*TRECHO FORNECIDO:*
"""
Esse caráter é nítido no presente conto já a partir da referência constante a elementos religiosos. Seu protagonista, Augusto (o nome da personagem à primeira vista se opõe ao seu caráter tosco. No entanto, até o final da narrativa será estabelecida uma perfeita coerência com a personalidade que irá adquirindo) Esteves, o Augusto Matraga, fora criado por uma avó, que o queria padre. No entanto, pai frouxo e tio criminoso, entortou para o mal, pois estava fora do prumo, tornara-se desregrado. Além disso, a narrativa inicia-se em meio a um festejo santo, em que, num leilão, o protagonista arrebata por 50.000 réis uma prostituta, desagradando um capiau (sertanejo bastante primitivo, atrasado, rude) que estava interessado nela. Nem chega a usá-la, alegando que era muito feia.

Matraga de fato era pessoa rude, não civilizada (talvez por isso haja a menção constante a poeira e pó na primeira parte do conto). Além de bandido e violento, trata com pouco caso sua esposa, Dionóra, e sua filha, Mimita. Só quer jogo, caçada e mulheres de vida fácil.
"""
*LISTAGEM:*
"""
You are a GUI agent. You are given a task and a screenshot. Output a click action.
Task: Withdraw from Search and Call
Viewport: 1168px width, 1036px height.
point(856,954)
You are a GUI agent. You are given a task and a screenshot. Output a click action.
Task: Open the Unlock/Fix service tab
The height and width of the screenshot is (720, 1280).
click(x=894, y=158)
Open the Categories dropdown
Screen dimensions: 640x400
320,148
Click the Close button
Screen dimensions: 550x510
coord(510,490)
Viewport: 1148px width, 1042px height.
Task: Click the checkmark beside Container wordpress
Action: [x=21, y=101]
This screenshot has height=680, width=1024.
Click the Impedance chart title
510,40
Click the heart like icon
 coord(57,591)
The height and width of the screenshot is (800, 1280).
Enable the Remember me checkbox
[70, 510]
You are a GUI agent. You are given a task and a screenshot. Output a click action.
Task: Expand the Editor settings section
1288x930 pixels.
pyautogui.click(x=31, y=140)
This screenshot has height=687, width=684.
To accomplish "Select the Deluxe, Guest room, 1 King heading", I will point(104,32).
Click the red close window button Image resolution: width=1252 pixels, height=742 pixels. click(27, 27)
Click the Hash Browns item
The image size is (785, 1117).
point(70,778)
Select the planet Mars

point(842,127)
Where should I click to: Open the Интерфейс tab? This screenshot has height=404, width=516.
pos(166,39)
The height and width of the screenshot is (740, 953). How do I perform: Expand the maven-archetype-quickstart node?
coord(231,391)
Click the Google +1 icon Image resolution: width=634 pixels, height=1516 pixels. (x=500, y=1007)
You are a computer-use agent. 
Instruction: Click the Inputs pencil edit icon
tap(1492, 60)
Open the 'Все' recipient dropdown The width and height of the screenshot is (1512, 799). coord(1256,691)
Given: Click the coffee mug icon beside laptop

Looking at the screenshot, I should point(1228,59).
"""
*TAREFAS OBRIGATÓRIAS:*
- A) Transcreva do trecho sobre Augusto Matraga a passagem que começa em "Matraga de fato" e termina em "de vida fácil.".
- B) Resuma em duas frases o trecho sobre Augusto Matraga.
- C) Dê sequência ao trecho sobre Augusto Matraga, escrevendo a continuação a partir da última frase apresentada.

*RESPOSTAS DO EXERCÍCIO:*
- A)
Matraga de fato era pessoa rude, não civilizada (talvez por isso haja a menção constante a poeira e pó na primeira parte do conto). Além de bandido e violento, trata com pouco caso sua esposa, Dionóra, e sua filha, Mimita. Só quer jogo, caçada e mulheres de vida fácil.

- B) Augusto Esteves, o Augusto Matraga, foi criado por uma avó que o queria padre, mas, com pai frouxo e tio criminoso, tornou-se desregrado. Rude e violento, ele trata com pouco caso a esposa, Dionóra, e a filha, Mimita, e só quer jogo, caçada e mulheres de vida fácil.

- C)
No entanto, a sorte muda. Sua esposa o larga, passando a viver, com a filha, em companhia de um homem chamado Ovídio (haverá aqui uma idéia de que este sabia amar? Deve-se lembrar que Ovídio era um autor da Antigüidade Clássica de um livro sobre a arte de amar). Matraga não pôde vingar a ofensa, pois recebe a notícia de que seus capangas, com exceção de Quim Recadeiro, o abandonaram, passando para o lado do Major Consilva.

Augusto vai tomar satisfações pela afronta, sem se tocar de que o destino virou-se contra ele: não tem apoio político, está cheio de dívidas, suas terras estão hipotecadas. Como o próprio narrador comenta, não havia se tocado de que era momento de parar umas rodadas, deixar de jogar, pois o azar havia chegado. É um comentário que leva a crédito coisas de destino, o que justifica por que o protagonista insistiu em suas ações.

Seus feitos mostraram-se infrutíferos. Ao chegar à fazenda do Major, é cercado pelos capangas do vilão, alguns ex-subordinados de Matraga. Numa narrativa emocionante e bem contada, vemos que é espancado (um dos que participam do linchamento é o mesmo capiau que havia perdido a prostituta para Augusto. Parece haver a velha idéia do “aqui se faz, aqui se paga”, arrastando a narrativa tanto para os elementos populares como para os místicos), marcado por ferro em brasa e, antes de sofrer o pior, atira-se de um altíssimo barranco. Para seus inimigos, estava morto.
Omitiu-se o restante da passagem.